I mean, if you want the most horrible truth imaginable, this is the truth about art: A beginner can do the same work as a pro, or pretty darn close, they just need to spend way more time to do it.
So for example if you're an absolute beginner and you spend 300 hours on a painting, you can make a painting that a pro could make in 20 hours. It may be a little lackluster, but it would not be noticeable immediately to anyone who is not an artist. I'm not even sure it would be noticeable at all to many people who weren't artists.
Also, once you've been doing art for a long time, or if you just have the right kind of mind to understand this, there are cheats to art.
Basically if something looks good, there is nothing else that actually matters. Not perspective. Not anatomy. Nothing. So 'improvement' could be learning the RIGHT things first.

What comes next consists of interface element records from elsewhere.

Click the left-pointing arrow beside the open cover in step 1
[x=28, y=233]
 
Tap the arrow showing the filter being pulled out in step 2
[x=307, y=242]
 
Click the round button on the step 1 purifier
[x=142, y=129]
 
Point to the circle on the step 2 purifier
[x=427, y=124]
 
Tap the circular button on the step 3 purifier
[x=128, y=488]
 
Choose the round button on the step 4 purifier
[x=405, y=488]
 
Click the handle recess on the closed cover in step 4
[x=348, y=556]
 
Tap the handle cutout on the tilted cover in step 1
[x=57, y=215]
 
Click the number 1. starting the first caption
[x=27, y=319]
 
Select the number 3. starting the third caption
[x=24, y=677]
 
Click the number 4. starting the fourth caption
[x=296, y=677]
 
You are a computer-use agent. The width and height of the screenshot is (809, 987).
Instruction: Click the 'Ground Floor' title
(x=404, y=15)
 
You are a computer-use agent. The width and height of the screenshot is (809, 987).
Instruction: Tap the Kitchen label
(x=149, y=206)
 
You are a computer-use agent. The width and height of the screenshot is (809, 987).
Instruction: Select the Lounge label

Design covers all sins. If you have things the brain loves in your art, like good silhouettes, you can have gradeschool tier stuff in the picture, and as long as it's well composed, everyone will love it. Artists and non-artists alike. The brain loves filling in blanks. It read things based on patterns. You can leave out MOST art fundamentals, but if you nail design/appeal you win.
If you grind only one fundamental, perspective is the one to grind. It has natural appeal. If you've never practiced it before, you will see some of the biggest gains in your skill most likely.
But yah, my advice is design, design, design.